Im Unterschied zu seinem Kollegen Peter Hofmann zeigte sich der Linzer Kinder- und Neuropsychiater Werner Gerstl überzeugt, dass der Angeklagte im Tatzeitpunkt nicht zurechnungsfähig war. Eine innere Stimme hätte den 16-Jährigen “blitzartig überfallen” und ihm “Pack zu!” gesagt. Da habe der Bursch “in einem übermäßigen Aggressionsstau diesen ganz schlimmen Mord begangen”.

Gerstl meinte, der Angeklagte habe bereits mit acht oder neun Jahren zu halluzinieren begonnen, wobei er sich bei seinen Ausführungen auf eine eingehende Untersuchung und die dabei getätigten Angaben des 16-Jährigen bezog. Diese Untersuchung fand allerdings fünf Monate nach dem letzten Termin statt, den Hofmann mit dem Angeklagten hatte.

“Als er gemerkt hat, dass die Stimmen lauter werden, hat er nachgelesen. Mit zehn Jahren, in Fachbüchern, im Internet”, gab Gerstl die Erinnerungen des Angeklagten wieder. Sehr früh sei bei diesem die Vermutung gereift, er leide an Schizophrenie, was er seinen Eltern auch mitgeteilt hätte. Diese hätten das aber nicht wahrhaben wollen. Die Mutter habe ihm empfohlen, mehr zu essen, der Vater die Auffassung vertreten, der Sohn bilde sich seine Erkrankung nur ein. Die Stimmen hätten den Angeklagten zunächst nicht gestört, erläuterte der Psychiater: “Er war mit ihnen im Dialog.” Bis zu elf Stimmen habe der Schüler gleichzeitig vernommen.

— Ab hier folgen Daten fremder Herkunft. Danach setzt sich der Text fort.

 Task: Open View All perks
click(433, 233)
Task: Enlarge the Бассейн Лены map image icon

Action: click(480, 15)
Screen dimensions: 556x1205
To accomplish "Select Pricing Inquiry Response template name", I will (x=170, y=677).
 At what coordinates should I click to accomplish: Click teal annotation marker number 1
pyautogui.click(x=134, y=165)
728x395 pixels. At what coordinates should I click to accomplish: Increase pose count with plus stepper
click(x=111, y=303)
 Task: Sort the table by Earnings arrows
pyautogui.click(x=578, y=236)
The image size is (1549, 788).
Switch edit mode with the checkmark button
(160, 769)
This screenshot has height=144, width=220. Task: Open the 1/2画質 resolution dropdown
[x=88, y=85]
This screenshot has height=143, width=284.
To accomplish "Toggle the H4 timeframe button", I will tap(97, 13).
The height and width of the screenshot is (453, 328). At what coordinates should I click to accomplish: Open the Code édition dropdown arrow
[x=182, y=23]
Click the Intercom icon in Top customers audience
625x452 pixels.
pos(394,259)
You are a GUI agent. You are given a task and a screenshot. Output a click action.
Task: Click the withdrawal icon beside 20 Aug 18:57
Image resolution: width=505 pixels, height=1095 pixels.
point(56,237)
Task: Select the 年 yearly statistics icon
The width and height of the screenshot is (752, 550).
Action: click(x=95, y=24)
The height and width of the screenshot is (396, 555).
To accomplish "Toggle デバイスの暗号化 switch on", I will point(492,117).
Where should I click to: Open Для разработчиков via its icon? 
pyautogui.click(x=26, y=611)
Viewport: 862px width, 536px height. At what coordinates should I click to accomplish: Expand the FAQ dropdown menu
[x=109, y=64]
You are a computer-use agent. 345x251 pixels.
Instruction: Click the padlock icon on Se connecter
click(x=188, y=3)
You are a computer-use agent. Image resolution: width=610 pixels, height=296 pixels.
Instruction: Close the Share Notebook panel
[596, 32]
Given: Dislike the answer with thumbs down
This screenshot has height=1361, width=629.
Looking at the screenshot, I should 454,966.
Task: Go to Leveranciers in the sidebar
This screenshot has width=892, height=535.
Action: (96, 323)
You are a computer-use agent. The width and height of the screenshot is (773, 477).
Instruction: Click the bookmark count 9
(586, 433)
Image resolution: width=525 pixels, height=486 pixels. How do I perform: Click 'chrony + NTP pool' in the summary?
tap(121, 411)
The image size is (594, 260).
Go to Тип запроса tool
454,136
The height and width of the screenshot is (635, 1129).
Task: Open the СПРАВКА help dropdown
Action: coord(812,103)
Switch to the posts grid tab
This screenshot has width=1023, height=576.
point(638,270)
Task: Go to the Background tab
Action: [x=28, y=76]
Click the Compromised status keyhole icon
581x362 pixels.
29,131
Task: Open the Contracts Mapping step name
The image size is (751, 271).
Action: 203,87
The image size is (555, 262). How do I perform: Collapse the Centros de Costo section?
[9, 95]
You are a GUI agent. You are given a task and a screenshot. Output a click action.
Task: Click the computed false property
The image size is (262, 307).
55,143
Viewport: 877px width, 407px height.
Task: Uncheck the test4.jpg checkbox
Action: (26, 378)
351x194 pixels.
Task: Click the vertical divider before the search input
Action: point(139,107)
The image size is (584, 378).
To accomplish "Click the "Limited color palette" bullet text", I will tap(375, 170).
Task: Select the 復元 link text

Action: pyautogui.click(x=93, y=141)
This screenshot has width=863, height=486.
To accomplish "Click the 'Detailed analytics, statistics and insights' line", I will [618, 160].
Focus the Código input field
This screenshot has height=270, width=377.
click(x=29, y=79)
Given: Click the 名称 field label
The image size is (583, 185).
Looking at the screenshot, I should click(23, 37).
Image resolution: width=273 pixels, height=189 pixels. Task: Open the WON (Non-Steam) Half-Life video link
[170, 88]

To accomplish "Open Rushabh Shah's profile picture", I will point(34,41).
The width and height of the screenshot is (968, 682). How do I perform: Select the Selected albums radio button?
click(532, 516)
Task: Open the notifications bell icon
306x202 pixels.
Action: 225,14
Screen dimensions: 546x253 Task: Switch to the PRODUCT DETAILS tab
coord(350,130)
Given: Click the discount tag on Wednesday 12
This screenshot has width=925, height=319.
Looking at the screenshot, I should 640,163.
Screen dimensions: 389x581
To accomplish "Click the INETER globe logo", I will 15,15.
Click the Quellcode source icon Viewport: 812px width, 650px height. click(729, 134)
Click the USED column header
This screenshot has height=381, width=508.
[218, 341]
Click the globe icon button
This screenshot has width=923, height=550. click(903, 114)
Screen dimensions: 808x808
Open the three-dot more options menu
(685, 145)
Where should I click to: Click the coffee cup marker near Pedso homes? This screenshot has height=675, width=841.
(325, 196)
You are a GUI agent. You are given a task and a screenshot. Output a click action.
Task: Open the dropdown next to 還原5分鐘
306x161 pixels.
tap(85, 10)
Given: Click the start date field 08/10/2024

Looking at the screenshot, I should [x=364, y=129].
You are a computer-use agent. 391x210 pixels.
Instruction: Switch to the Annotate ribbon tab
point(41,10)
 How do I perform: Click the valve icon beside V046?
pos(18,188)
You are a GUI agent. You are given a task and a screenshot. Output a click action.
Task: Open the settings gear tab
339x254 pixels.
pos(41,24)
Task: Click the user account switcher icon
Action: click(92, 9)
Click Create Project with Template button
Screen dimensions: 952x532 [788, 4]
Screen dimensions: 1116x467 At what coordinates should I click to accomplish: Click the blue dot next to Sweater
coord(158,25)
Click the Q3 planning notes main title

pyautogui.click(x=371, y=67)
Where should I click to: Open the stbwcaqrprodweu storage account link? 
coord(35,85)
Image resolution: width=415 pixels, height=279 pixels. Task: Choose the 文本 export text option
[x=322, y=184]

Mit der Zeit hätte sich aber “eine manifeste Form der schizophrenen Erkrankung” entwickelt, bemerkte Gerstl. Zu den imperativen Stimmen wären Erscheinungen, wieder kehrende halluzinatorische Gestalten getreten: “Figuren, die ihm Angst gemacht haben.” Ab November oder Dezember 2017 sei das psychopathologische Geschehen gefährlich geworden. Der Bursch habe etwa einen Freund gefragt, ob er lieber den Bauch aufgeschlitzt bekommen wolle oder von schwarzen Handschuhen erdrosselt werden möchte. In Bezug auf eine Freundin habe er konkrete Tötungsgedanken und Mordfantasien entwickelt, legte der Gutachter dar, wobei er sich auf von Kriminalisten sichergestellte Chat-Verläufe bezog.

Im Februar und März wurden die Stimmen laut Gerstl “immer mordlustiger”. Der 16-Jährige sei in einen “Prozess des Gefährlich-Werdens mit sukzessiver Progredienz” geraten. Er schließe aus, “dass allein Stress das Vollbild einer Schizophrenie ausgebildet hat, die vorher nicht vorhanden gewesen sein soll”, widersprach Gerstl in aller Deutlichkeit der Einschätzung Hofmanns.

Auf die Frage des vorsitzenden Richters, weshalb er zu einem anderen Ergebnis als Hofmann komme, verwies Gerstl auf den späteren Untersuchungszeitpunkt. Außerdem sei er “mehr auf die Entwicklungspathologie eingegangen” und bediene sich einer anderen Exploration: “Ich hab’ eine andere Technik.”